What is required: Only lines holding the string "Gymraeg" are wanted; copy each one from the material.

Records for this task:

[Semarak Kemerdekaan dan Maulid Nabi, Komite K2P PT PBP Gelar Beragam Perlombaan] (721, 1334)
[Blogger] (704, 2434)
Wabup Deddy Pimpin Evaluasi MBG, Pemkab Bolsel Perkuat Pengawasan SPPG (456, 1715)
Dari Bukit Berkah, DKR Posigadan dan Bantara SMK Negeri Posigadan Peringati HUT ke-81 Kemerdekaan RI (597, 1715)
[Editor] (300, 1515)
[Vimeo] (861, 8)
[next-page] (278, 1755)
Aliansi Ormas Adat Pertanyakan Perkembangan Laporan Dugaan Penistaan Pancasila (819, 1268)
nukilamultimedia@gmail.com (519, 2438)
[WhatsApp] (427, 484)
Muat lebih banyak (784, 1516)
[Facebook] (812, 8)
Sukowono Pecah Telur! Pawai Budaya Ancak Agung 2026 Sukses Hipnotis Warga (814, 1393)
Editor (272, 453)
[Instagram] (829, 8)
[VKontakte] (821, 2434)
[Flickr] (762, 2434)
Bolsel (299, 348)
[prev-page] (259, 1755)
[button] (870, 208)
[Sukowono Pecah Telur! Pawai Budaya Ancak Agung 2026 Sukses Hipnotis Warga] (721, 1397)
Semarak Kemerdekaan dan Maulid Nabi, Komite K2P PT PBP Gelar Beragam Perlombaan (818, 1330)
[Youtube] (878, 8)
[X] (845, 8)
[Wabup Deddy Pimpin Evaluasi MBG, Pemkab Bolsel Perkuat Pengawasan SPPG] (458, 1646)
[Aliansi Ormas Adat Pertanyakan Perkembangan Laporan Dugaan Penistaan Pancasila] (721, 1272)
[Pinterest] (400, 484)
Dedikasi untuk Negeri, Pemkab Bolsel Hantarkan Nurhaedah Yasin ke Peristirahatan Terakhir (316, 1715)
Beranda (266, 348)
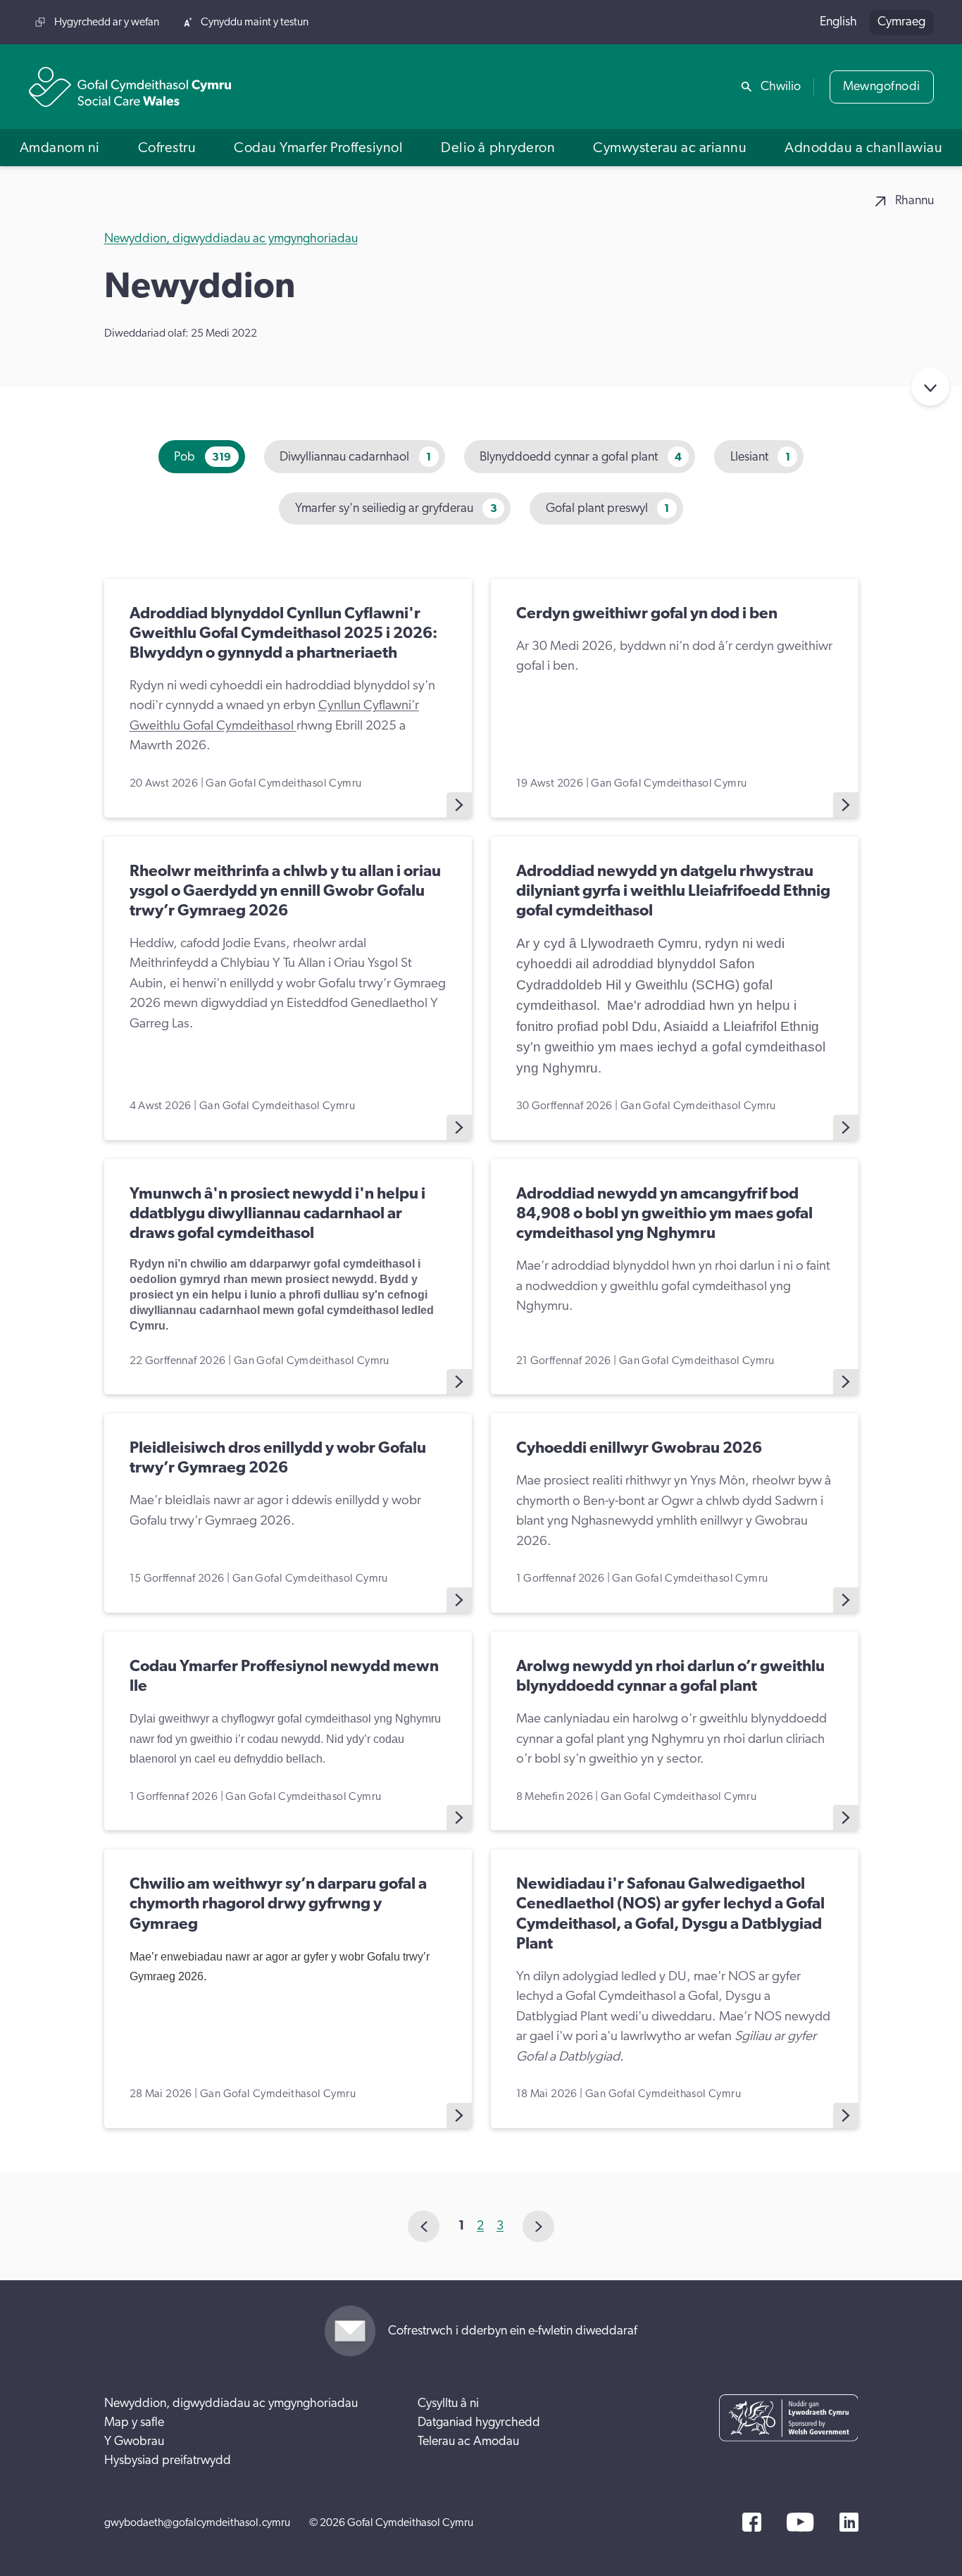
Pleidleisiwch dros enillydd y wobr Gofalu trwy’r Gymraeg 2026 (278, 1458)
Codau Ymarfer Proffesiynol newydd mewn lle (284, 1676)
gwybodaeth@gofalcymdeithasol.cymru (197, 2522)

...

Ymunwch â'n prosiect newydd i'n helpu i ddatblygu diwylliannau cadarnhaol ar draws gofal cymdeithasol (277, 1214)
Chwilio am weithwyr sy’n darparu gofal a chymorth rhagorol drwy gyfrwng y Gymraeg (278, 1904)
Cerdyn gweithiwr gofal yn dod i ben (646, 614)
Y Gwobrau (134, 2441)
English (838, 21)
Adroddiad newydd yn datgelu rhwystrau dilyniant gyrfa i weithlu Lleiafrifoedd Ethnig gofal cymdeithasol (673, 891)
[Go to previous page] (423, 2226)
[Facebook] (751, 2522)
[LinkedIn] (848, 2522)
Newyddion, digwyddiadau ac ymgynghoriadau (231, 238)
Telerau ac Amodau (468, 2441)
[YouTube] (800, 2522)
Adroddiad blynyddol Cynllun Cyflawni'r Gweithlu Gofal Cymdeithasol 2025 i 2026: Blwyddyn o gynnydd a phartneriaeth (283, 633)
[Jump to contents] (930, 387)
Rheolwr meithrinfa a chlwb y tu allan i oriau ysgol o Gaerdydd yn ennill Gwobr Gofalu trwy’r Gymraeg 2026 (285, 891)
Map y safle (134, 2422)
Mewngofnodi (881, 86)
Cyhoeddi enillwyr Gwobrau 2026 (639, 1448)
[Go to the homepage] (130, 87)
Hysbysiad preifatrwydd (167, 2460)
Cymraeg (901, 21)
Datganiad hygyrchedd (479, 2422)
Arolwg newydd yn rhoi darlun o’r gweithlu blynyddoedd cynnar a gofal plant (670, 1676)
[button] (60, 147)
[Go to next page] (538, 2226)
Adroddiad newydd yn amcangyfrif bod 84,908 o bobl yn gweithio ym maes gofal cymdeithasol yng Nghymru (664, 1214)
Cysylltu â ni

Answer space:
Pleidleisiwch dros enillydd y wobr Gofalu trwy’r Gymraeg 2026 (278, 1458)
Chwilio am weithwyr sy’n darparu gofal a chymorth rhagorol drwy gyfrwng y Gymraeg (278, 1904)
Rheolwr meithrinfa a chlwb y tu allan i oriau ysgol o Gaerdydd yn ennill Gwobr Gofalu trwy’r Gymraeg 2026 (285, 891)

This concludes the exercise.